SHORT TASK 1: Output the Air Lanka passage word for word, from "Air Lanka, which" up to and including "and management decisions.".

EXCERPT TO READ:
Air Lanka was set up by the Government of Sri Lanka in July 1979 following the closure of Air Ceylon in 1978. Initially, the new air carrier operated 2 Boeing 707 jets on lease from Singapore Airlines, but Air Lanka ended up keeping the Boeing 707s, which were purchased in 1979, while a Boeing 737 was acquired for shorter routes. During the 1980s, the airline increased the number of destinations served and made additions to its fleet. During the mid-1980s the airline operated two Boeing 747-200 aircraft to a number of European destinations. The airline’s golden aircraft was the Lockheed L1011 Tristar, which served the airline from 1980 to 2000.
Air Lanka, which was state-owned, was part-privatized to the Dubai-based Emirates Group in 1998, when Emirates and the Sri Lankan Government signed an agreement for a ten-year strategic partnership. This agreement included exclusive rights for all aircraft ground handling, airline catering at Colombo - Bandaranaike airport for a ten-year period and use of country’s traffic rights for six years. Emirates bought a 40% stake worth US$ 70 million (which it later increased to 43.6%) in Air Lanka, and sought to refurbish the airline’s image and fleet. The Government retained a majority stake in the airline, but gave full control to Emirates for investment and management decisions.

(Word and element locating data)
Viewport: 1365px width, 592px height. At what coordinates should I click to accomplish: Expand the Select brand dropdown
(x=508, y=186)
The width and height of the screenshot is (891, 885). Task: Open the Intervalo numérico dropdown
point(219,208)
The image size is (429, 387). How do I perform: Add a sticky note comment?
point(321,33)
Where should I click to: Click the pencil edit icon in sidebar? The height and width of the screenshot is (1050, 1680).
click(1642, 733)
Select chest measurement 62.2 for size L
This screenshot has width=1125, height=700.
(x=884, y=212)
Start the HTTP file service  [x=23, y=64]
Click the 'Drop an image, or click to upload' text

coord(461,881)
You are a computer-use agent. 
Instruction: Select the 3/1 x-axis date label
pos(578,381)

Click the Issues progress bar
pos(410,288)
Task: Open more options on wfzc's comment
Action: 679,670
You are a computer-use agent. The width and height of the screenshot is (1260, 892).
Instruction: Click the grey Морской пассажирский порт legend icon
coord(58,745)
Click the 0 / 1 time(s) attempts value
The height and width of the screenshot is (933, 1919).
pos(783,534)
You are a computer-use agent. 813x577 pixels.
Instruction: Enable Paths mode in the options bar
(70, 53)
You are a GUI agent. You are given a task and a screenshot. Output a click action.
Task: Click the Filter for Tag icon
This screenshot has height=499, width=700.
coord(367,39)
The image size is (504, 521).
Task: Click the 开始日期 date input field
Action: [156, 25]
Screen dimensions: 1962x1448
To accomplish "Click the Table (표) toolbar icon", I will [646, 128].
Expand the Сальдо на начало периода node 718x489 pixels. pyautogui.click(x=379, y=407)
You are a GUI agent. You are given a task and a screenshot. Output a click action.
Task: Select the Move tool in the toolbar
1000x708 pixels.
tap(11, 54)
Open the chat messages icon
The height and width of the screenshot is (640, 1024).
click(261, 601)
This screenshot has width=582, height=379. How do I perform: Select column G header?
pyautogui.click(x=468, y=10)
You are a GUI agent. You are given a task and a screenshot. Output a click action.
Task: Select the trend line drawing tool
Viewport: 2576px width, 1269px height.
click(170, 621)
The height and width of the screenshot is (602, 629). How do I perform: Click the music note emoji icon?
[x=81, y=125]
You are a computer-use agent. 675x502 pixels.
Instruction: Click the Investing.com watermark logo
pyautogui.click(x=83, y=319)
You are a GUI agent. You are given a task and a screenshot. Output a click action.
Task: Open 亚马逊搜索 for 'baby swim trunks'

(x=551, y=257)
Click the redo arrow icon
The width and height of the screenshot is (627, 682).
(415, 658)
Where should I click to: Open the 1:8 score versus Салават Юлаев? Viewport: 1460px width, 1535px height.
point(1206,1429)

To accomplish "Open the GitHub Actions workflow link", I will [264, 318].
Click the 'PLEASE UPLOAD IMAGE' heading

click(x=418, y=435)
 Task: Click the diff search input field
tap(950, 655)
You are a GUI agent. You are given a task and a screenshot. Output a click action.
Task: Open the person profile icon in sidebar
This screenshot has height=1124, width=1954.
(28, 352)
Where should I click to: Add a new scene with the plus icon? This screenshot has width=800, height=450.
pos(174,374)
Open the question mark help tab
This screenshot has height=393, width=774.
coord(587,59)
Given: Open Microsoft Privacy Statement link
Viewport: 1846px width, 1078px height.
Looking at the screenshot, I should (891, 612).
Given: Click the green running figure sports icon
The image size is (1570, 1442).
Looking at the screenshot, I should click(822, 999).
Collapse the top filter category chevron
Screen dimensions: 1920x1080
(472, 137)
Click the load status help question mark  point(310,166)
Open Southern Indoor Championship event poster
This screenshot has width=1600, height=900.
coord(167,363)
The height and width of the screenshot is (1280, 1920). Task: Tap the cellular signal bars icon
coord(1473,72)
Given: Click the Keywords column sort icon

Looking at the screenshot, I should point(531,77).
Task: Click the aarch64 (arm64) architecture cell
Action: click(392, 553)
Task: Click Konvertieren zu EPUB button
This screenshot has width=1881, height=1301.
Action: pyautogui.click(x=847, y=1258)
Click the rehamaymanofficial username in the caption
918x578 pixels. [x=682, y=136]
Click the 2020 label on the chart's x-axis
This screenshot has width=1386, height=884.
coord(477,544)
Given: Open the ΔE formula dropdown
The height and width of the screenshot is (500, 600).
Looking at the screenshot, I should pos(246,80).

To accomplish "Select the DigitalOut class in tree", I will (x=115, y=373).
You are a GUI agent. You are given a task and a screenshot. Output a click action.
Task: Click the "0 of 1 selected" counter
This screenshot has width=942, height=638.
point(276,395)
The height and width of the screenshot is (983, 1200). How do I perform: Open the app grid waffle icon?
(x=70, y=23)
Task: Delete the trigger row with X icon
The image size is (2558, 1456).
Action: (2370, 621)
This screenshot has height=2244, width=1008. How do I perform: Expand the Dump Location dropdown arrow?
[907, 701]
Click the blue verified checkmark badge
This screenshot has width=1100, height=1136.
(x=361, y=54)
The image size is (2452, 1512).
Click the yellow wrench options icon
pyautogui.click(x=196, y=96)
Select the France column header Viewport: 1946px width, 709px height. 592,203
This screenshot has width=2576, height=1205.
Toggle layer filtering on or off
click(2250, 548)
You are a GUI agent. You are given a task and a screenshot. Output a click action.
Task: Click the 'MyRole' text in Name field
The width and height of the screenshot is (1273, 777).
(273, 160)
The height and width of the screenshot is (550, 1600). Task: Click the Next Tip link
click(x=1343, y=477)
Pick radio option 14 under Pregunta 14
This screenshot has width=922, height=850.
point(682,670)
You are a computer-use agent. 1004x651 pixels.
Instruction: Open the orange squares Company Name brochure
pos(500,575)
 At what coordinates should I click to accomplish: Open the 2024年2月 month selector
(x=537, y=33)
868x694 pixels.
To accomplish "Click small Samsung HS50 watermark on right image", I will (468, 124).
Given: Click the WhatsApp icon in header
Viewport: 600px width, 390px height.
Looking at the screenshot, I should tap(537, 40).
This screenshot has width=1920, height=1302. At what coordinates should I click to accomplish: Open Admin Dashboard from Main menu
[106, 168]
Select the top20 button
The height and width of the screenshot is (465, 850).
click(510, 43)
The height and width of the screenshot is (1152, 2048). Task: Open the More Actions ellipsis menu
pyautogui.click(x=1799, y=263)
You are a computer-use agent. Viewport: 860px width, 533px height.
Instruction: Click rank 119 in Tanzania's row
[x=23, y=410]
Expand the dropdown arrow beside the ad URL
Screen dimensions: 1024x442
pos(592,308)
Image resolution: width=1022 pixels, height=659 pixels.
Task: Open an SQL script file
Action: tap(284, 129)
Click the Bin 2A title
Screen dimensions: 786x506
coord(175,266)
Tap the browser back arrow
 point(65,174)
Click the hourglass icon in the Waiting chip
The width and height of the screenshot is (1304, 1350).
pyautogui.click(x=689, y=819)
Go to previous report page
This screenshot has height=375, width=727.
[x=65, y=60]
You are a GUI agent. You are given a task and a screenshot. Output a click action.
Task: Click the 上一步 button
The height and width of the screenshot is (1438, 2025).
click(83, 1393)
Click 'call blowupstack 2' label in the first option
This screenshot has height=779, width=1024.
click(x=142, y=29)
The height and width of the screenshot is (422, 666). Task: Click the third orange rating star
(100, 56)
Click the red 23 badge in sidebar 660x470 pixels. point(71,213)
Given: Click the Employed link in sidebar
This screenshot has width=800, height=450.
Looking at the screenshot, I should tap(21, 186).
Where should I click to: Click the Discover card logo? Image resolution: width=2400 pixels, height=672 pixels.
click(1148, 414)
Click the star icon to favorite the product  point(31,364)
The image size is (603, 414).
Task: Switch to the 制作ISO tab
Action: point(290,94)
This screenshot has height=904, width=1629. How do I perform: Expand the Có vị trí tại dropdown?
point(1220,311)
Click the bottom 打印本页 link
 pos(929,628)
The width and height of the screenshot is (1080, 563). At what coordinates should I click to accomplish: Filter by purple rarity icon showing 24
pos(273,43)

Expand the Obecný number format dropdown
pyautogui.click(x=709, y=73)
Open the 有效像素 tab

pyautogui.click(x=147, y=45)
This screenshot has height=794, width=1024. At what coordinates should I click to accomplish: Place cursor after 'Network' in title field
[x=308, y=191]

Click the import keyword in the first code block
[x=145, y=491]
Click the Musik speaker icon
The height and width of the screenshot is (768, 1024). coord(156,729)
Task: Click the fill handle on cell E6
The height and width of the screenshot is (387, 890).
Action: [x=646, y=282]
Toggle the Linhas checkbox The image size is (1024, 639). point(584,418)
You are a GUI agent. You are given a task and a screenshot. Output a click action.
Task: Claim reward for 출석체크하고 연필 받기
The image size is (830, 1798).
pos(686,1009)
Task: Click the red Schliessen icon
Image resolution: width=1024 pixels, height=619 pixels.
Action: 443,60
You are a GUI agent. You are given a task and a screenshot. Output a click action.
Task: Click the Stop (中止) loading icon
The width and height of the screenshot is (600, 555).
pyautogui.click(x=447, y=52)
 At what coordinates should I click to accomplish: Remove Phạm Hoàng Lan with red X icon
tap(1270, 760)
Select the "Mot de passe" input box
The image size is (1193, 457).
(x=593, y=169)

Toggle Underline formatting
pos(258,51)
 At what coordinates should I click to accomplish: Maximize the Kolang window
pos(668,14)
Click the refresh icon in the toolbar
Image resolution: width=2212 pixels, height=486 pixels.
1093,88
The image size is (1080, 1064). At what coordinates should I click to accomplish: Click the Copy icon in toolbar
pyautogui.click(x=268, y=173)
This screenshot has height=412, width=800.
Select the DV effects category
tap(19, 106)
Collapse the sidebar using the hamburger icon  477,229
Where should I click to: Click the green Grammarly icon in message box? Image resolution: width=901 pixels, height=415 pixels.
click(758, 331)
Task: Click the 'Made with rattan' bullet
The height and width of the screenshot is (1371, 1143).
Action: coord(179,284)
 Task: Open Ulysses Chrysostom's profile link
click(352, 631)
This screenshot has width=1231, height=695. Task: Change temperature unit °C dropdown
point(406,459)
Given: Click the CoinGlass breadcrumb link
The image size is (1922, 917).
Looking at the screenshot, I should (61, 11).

SHORT TASK 2: Return the rows from the line with "Click the rehamaymanofficial" up to and including the line with "click(2250, 548)", unchanged.

WRITTEN SOLUTION 1:
Air Lanka, which was state-owned, was part-privatized to the Dubai-based Emirates Group in 1998, when Emirates and the Sri Lankan Government signed an agreement for a ten-year strategic partnership. This agreement included exclusive rights for all aircraft ground handling, airline catering at Colombo - Bandaranaike airport for a ten-year period and use of country’s traffic rights for six years. Emirates bought a 40% stake worth US$ 70 million (which it later increased to 43.6%) in Air Lanka, and sought to refurbish the airline’s image and fleet. The Government retained a majority stake in the airline, but gave full control to Emirates for investment and management decisions.

WRITTEN SOLUTION 2:
Click the rehamaymanofficial username in the caption
918x578 pixels. [x=682, y=136]
Click the 2020 label on the chart's x-axis
This screenshot has width=1386, height=884.
coord(477,544)
Given: Open the ΔE formula dropdown
The height and width of the screenshot is (500, 600).
Looking at the screenshot, I should pos(246,80).

To accomplish "Select the DigitalOut class in tree", I will (x=115, y=373).
You are a GUI agent. You are given a task and a screenshot. Output a click action.
Task: Click the "0 of 1 selected" counter
This screenshot has width=942, height=638.
point(276,395)
The height and width of the screenshot is (983, 1200). How do I perform: Open the app grid waffle icon?
(x=70, y=23)
Task: Delete the trigger row with X icon
The image size is (2558, 1456).
Action: (2370, 621)
This screenshot has height=2244, width=1008. How do I perform: Expand the Dump Location dropdown arrow?
[907, 701]
Click the blue verified checkmark badge
This screenshot has width=1100, height=1136.
(x=361, y=54)
The image size is (2452, 1512).
Click the yellow wrench options icon
pyautogui.click(x=196, y=96)
Select the France column header Viewport: 1946px width, 709px height. 592,203
This screenshot has width=2576, height=1205.
Toggle layer filtering on or off
click(2250, 548)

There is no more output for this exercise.